Les pièces abordent la question du statut de l’artiste et la nature de son travail de manière plus ou moins immédiate, sous divers angles. Certaines le font directement à travers leur sujet, leur forme ou les matériaux qui les composent. Certaines à travers les références ou métaphores qu’elles invoquent. D’autres enfin disposent de plusieurs possibilités d’interprétation, servant d’atout pour révéler le sens d’une autre œuvre à proximité ou de jeu de piste, où différents degrés de lecture doivent être appliqués pour que la proposition fasse mouche. Toutes ces pièces sont choisies pour leur potentiel subversif et humoristique, leur force esthétique et expressive, leur simplicité et efficacité, leur caractère politique, la richesse de leur fabrication et la qualité de leur réflexion. Elles ont en commun une certaine singularité, ne faisant sens collectivement qu’à condition que toutes s’imbriquent correctement dans un ensemble. Un peu comme les parois de faux murs s’alignent sur les tapis colorés des grandes foires commerciales.
À Spielact, on réfléchit beaucoup, on expérimente souvent et on remodèle constamment. Zahltag est le résultat de plus d’une année d’un travail qui fourmille et se construit patiemment, entre coups de cœur et émulations, évidences et compromis nécessaires. Ici, on cause galère, condition, tracas, statut, promesse, contrat, diversité, désenchantement, bénévolat, temps partiel, déception, représentation, existence et sens. On discute aussi embauche, rémunération, réussite, ambition, revendication, impact, mérite, engagement, activisme, unité, intelligence, espoir et sens. En bref, on questionne ce qui fait notre métier, comment on l’exerce et ce qu’il faudrait entreprendre pour qu’il reste viable.
La sixième édition du festival tente d’aborder ces questions de front, non pas seulement en tant qu’invective ou revendication mais comme un sujet auquel réfléchir collectivement. Les enjeux soulevés par Zahltag sont notamment abordés lors de rencontres, tables rondes et ateliers qui réunissent des artistes et intervenant·e·x·s d’horizons divers, associatifs, militants ou institutionnels, des protagonistes du marché, des représentant·e·x·s de galeries et d’off spaces, directement dans Le Commun, au cœur de l’exposition. Autre lien avec la foire, où l’emplacement des moments de rencontre et de réflexion sont eux-mêmes une question dont on peut débattre.

**Consigne**: Affichez tel quel, dans le texte sur le festival Zahltag, le passage qui va de « La sixième édition » jusqu'à « on peut débattre. ».

**Entrées présentées**:

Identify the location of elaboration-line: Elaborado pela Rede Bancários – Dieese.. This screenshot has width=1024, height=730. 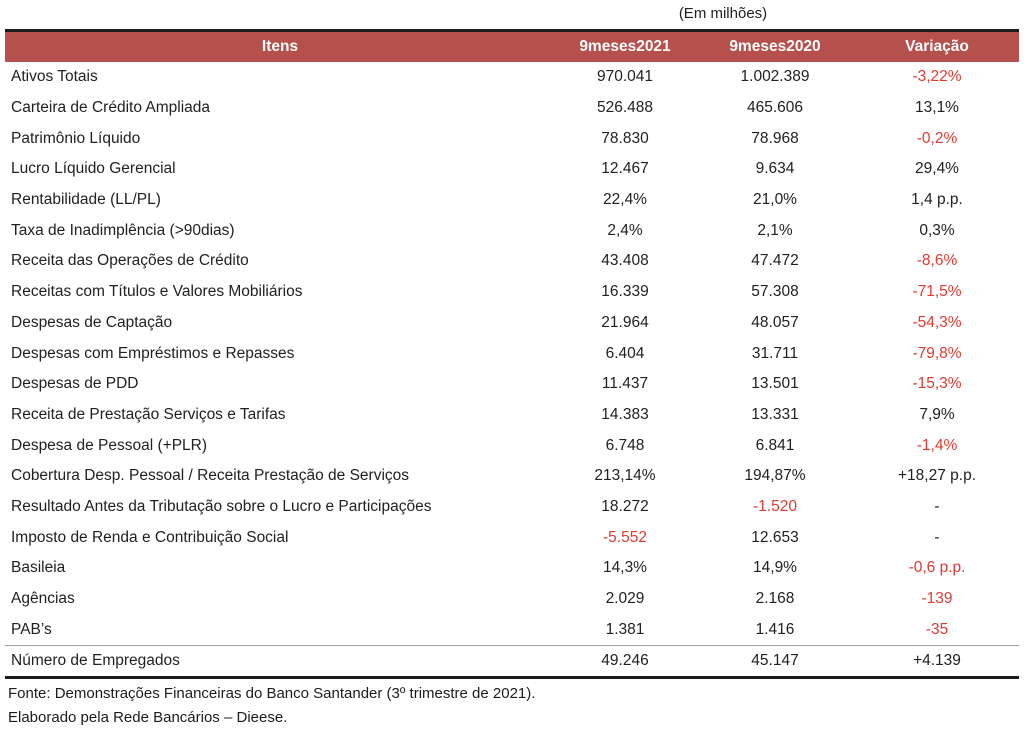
...
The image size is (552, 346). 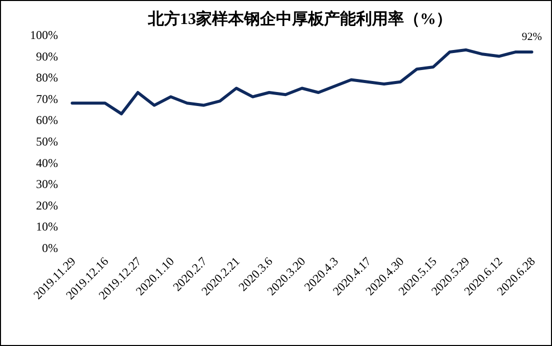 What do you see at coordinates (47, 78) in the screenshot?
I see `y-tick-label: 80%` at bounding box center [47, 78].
* * *
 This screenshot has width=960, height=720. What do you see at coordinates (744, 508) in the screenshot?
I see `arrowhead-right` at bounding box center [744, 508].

**Réponse**:
La sixième édition du festival tente d’aborder ces questions de front, non pas seulement en tant qu’invective ou revendication mais comme un sujet auquel réfléchir collectivement. Les enjeux soulevés par Zahltag sont notamment abordés lors de rencontres, tables rondes et ateliers qui réunissent des artistes et intervenant·e·x·s d’horizons divers, associatifs, militants ou institutionnels, des protagonistes du marché, des représentant·e·x·s de galeries et d’off spaces, directement dans Le Commun, au cœur de l’exposition. Autre lien avec la foire, où l’emplacement des moments de rencontre et de réflexion sont eux-mêmes une question dont on peut débattre.